## Goal of the exercise
Restate word for word the lines in the listing below, starting at the line containing "Rückgabe (178, 2518)" and ending at the line containing "shop@scienceworld.ca (803, 70)", both included; leave out the rest.

## Records for the exercise

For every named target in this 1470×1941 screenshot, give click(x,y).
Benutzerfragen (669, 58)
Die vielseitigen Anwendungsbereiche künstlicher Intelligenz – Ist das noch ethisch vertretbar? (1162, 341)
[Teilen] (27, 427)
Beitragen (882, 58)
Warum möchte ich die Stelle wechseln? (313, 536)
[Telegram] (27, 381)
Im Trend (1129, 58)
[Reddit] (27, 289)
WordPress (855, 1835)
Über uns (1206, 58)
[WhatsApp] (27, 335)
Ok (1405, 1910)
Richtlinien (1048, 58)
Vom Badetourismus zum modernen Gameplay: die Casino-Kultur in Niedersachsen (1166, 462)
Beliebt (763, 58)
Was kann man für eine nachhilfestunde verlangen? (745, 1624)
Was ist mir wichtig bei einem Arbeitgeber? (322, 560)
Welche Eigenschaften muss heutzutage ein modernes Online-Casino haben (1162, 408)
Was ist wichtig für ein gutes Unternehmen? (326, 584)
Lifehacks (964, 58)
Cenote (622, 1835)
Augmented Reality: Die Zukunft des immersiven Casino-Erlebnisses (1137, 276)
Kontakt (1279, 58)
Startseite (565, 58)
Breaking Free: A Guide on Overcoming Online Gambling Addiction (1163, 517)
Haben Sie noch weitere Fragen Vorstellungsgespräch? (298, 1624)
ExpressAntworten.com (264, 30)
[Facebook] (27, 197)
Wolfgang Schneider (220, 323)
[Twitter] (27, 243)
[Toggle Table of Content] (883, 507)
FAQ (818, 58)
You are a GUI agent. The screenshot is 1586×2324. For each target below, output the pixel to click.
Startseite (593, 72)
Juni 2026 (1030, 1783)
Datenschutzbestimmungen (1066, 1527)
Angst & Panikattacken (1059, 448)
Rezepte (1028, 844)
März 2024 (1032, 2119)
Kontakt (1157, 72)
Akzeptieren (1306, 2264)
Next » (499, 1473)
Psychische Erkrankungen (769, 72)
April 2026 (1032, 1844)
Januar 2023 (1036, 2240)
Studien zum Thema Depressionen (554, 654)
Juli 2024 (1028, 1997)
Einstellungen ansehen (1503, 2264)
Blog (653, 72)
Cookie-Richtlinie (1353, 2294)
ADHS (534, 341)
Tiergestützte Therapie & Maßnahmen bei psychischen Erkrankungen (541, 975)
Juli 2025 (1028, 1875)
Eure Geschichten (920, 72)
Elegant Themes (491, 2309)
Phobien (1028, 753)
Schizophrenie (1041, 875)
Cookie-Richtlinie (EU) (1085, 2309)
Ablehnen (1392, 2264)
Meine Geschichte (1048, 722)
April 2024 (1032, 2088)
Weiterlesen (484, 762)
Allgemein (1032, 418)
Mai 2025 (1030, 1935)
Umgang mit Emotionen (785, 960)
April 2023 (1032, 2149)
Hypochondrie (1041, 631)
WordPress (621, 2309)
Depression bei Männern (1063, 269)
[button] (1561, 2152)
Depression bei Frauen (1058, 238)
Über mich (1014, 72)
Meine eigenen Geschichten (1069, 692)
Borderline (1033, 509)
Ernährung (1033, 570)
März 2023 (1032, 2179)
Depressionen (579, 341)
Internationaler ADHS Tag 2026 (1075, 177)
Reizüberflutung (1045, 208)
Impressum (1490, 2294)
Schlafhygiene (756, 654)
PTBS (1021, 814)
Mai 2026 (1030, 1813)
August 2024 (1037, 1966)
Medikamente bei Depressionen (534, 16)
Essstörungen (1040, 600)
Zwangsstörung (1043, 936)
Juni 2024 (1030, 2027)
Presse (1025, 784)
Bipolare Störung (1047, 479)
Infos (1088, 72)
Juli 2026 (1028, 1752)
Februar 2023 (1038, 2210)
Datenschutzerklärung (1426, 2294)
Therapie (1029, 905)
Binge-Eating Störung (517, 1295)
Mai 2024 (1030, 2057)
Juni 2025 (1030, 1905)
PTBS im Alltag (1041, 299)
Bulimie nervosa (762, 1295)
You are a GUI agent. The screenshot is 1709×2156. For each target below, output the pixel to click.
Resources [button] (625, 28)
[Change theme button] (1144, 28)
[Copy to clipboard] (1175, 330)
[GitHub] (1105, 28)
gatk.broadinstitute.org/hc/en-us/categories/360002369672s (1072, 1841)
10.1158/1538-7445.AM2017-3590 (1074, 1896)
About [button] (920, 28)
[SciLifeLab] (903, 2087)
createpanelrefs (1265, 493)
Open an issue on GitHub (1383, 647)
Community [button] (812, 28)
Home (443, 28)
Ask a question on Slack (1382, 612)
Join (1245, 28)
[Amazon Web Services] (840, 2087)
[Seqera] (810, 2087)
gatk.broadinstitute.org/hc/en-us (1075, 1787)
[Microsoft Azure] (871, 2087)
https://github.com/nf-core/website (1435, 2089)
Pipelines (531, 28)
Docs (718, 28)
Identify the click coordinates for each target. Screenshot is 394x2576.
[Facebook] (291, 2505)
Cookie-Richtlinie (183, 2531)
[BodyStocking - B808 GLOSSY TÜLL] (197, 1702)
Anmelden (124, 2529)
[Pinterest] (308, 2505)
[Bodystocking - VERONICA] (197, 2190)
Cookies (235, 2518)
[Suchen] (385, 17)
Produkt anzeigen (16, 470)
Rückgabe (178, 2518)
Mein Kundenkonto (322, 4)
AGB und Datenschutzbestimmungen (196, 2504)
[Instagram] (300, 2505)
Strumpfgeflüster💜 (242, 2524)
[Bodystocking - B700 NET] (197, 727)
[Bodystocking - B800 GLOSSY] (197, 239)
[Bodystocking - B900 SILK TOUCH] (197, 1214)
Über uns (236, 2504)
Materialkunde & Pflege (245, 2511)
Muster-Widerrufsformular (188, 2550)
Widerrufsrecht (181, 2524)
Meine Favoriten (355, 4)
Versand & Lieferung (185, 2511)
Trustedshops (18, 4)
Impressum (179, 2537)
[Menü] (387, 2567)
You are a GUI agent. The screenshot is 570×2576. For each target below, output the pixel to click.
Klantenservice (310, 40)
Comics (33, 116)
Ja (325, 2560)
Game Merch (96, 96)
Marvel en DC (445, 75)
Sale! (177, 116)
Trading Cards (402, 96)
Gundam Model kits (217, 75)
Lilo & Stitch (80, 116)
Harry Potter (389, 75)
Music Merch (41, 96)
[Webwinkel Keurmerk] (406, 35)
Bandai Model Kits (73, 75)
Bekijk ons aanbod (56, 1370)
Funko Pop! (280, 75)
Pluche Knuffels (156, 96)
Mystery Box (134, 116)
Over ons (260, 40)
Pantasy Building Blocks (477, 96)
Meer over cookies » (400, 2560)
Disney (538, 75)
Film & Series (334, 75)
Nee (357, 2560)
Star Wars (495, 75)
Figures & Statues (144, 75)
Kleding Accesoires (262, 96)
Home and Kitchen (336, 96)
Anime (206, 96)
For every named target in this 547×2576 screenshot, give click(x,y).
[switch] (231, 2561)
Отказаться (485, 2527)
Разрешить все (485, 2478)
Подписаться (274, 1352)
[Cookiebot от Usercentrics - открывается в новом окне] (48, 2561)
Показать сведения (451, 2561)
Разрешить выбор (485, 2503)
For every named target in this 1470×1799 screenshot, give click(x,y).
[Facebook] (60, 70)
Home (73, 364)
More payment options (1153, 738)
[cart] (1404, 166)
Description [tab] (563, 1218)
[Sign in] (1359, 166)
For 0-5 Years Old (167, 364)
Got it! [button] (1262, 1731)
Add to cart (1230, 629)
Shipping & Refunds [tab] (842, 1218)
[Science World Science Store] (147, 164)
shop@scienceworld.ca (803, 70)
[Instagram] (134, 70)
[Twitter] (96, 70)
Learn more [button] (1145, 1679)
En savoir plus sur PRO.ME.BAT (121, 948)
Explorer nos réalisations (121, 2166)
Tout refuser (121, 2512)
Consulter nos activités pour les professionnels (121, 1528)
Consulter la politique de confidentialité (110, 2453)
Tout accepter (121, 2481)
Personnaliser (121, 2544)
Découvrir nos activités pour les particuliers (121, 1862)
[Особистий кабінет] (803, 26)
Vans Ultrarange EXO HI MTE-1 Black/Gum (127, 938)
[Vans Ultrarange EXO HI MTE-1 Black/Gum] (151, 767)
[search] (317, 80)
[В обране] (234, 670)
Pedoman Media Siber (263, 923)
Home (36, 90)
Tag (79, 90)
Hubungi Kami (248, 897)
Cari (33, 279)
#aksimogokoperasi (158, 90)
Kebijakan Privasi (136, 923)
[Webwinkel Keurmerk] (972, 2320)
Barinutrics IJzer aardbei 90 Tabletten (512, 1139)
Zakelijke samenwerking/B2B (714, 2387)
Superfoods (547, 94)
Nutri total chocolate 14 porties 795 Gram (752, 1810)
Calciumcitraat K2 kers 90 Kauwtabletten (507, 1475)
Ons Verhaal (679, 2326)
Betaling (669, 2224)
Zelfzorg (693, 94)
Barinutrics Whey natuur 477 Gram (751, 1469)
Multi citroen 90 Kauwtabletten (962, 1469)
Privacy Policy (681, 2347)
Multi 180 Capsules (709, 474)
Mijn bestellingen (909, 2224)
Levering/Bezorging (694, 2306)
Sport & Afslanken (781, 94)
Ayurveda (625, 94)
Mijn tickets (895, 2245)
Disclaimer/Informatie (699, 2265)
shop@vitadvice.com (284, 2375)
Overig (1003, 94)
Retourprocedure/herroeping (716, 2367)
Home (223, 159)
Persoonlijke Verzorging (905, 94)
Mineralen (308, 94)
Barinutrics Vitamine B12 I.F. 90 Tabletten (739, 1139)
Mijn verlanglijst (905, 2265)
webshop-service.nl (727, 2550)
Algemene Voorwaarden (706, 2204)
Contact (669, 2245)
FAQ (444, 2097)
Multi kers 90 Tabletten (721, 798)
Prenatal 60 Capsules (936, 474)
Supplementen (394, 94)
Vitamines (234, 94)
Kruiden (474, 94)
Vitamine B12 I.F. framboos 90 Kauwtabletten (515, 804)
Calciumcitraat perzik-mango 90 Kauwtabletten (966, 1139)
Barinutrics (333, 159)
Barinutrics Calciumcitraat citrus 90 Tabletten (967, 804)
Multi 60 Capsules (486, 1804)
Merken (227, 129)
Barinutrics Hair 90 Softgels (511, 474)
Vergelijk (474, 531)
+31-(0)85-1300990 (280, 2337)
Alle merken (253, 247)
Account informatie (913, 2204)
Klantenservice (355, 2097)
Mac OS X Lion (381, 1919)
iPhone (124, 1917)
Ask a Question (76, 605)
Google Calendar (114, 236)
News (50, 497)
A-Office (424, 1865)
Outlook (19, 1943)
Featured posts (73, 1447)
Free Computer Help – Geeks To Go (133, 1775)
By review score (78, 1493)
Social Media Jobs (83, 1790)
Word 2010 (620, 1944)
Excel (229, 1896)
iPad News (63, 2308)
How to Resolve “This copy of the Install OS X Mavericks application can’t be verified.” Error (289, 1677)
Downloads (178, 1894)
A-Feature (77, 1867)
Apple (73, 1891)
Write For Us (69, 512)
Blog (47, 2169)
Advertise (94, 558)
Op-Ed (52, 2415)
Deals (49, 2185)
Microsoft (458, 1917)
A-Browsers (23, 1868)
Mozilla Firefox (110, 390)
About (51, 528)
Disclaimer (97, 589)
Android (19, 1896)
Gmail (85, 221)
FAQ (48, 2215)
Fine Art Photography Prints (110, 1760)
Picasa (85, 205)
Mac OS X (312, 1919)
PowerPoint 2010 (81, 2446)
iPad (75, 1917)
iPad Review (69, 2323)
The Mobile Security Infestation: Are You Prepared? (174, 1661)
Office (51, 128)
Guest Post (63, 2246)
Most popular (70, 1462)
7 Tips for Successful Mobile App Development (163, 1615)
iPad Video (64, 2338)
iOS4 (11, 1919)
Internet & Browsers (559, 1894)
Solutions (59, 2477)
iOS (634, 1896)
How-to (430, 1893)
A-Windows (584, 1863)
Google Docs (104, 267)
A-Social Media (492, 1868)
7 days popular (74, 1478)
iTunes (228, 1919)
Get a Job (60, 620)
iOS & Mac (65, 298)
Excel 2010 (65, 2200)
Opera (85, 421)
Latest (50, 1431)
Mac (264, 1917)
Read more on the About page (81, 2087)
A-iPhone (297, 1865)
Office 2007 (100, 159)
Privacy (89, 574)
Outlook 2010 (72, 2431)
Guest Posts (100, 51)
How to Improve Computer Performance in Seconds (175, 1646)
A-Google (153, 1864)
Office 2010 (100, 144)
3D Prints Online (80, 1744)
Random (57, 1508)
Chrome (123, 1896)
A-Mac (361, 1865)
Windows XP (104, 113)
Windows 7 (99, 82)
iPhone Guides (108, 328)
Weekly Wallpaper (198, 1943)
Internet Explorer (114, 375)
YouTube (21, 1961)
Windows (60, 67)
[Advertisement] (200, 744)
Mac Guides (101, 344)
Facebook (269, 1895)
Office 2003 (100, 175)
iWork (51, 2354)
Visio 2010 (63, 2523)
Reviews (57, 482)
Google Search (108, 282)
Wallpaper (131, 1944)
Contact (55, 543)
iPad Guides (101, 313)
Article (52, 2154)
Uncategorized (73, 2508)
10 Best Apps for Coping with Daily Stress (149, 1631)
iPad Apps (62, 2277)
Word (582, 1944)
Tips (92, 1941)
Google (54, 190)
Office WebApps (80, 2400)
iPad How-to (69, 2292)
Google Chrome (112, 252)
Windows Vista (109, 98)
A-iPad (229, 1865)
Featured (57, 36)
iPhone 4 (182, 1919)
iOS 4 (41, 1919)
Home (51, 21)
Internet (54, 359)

## Result of this exercise
Rückgabe (178, 2518)
Mein Kundenkonto (322, 4)
AGB und Datenschutzbestimmungen (196, 2504)
[Instagram] (300, 2505)
Strumpfgeflüster💜 (242, 2524)
[Bodystocking - B700 NET] (197, 727)
[Bodystocking - B800 GLOSSY] (197, 239)
[Bodystocking - B900 SILK TOUCH] (197, 1214)
Über uns (236, 2504)
Materialkunde & Pflege (245, 2511)
Muster-Widerrufsformular (188, 2550)
Widerrufsrecht (181, 2524)
Meine Favoriten (355, 4)
Versand & Lieferung (185, 2511)
Trustedshops (18, 4)
Impressum (179, 2537)
[Menü] (387, 2567)
You are a GUI agent. The screenshot is 570×2576. For each target below, output the pixel to click.
Klantenservice (310, 40)
Comics (33, 116)
Ja (325, 2560)
Game Merch (96, 96)
Marvel en DC (445, 75)
Sale! (177, 116)
Trading Cards (402, 96)
Gundam Model kits (217, 75)
Lilo & Stitch (80, 116)
Harry Potter (389, 75)
Music Merch (41, 96)
[Webwinkel Keurmerk] (406, 35)
Bandai Model Kits (73, 75)
Bekijk ons aanbod (56, 1370)
Funko Pop! (280, 75)
Pluche Knuffels (156, 96)
Mystery Box (134, 116)
Over ons (260, 40)
Pantasy Building Blocks (477, 96)
Meer over cookies » (400, 2560)
Disney (538, 75)
Film & Series (334, 75)
Nee (357, 2560)
Star Wars (495, 75)
Figures & Statues (144, 75)
Kleding Accesoires (262, 96)
Home and Kitchen (336, 96)
Anime (206, 96)
For every named target in this 547×2576 screenshot, give click(x,y).
[switch] (231, 2561)
Отказаться (485, 2527)
Разрешить все (485, 2478)
Подписаться (274, 1352)
[Cookiebot от Usercentrics - открывается в новом окне] (48, 2561)
Показать сведения (451, 2561)
Разрешить выбор (485, 2503)
For every named target in this 1470×1799 screenshot, give click(x,y).
[Facebook] (60, 70)
Home (73, 364)
More payment options (1153, 738)
[cart] (1404, 166)
Description [tab] (563, 1218)
[Sign in] (1359, 166)
For 0-5 Years Old (167, 364)
Got it! [button] (1262, 1731)
Add to cart (1230, 629)
Shipping & Refunds [tab] (842, 1218)
[Science World Science Store] (147, 164)
shop@scienceworld.ca (803, 70)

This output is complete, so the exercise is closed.